John Denis Bray (11 January 1916 – 13 January 1982) was an  Australian rules footballer who played with St Kilda in the Victorian Football League (VFL).

Family
The son of Joseph Michael Bray (1888–1955), and Mary Helena Bray (1886–1971), née Murphy, John Denis Bray was born at Malvern, Victoria on 11 January 1916.

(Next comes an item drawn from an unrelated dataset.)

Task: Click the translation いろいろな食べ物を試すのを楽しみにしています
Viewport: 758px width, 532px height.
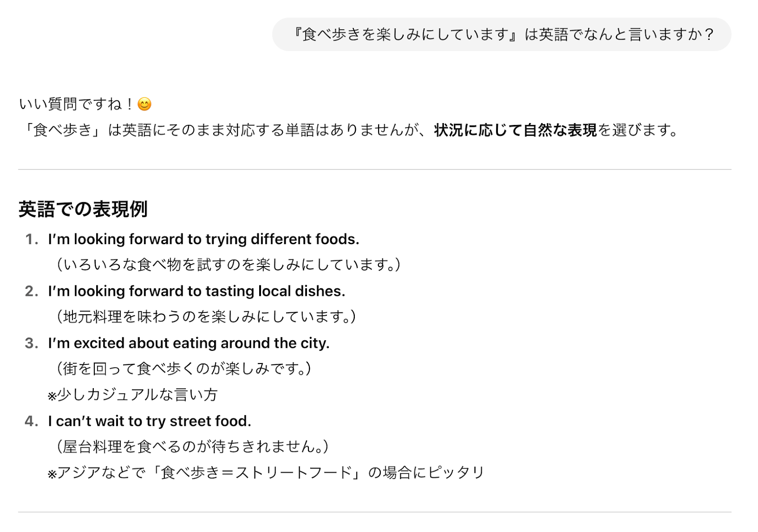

He married Elizabeth Mary Persia Gladys Coram (1909–2004), known as Gladys, on 5 August 1939. They had five children, John, Judith, Sherrill, Lorraine, and Peter.

Football

Ormond (VAFA)
He began his senior football with the Ormond Amateur Football Club in the Victorian Amateur Football Association (VAFA) in 1935. He was Ormond's captain in 1937, 1938, and 1939.

St Kilda (VFL)
Having tried out with Richmond in 1937, he went to St Kilda in 1940. With no chance of playing in the finals, and preparing for the next season, St Kilda used the last games of the 1940 season to give several of its best Seconds players senior experience. Promoted from the Seconds, he played in the last three home-and-away matches of the 1940 season for St Kilda: along with Marcus Hines, Bray's first senior game was against North Melbourne, at Arden Street, on 27 July 1940. 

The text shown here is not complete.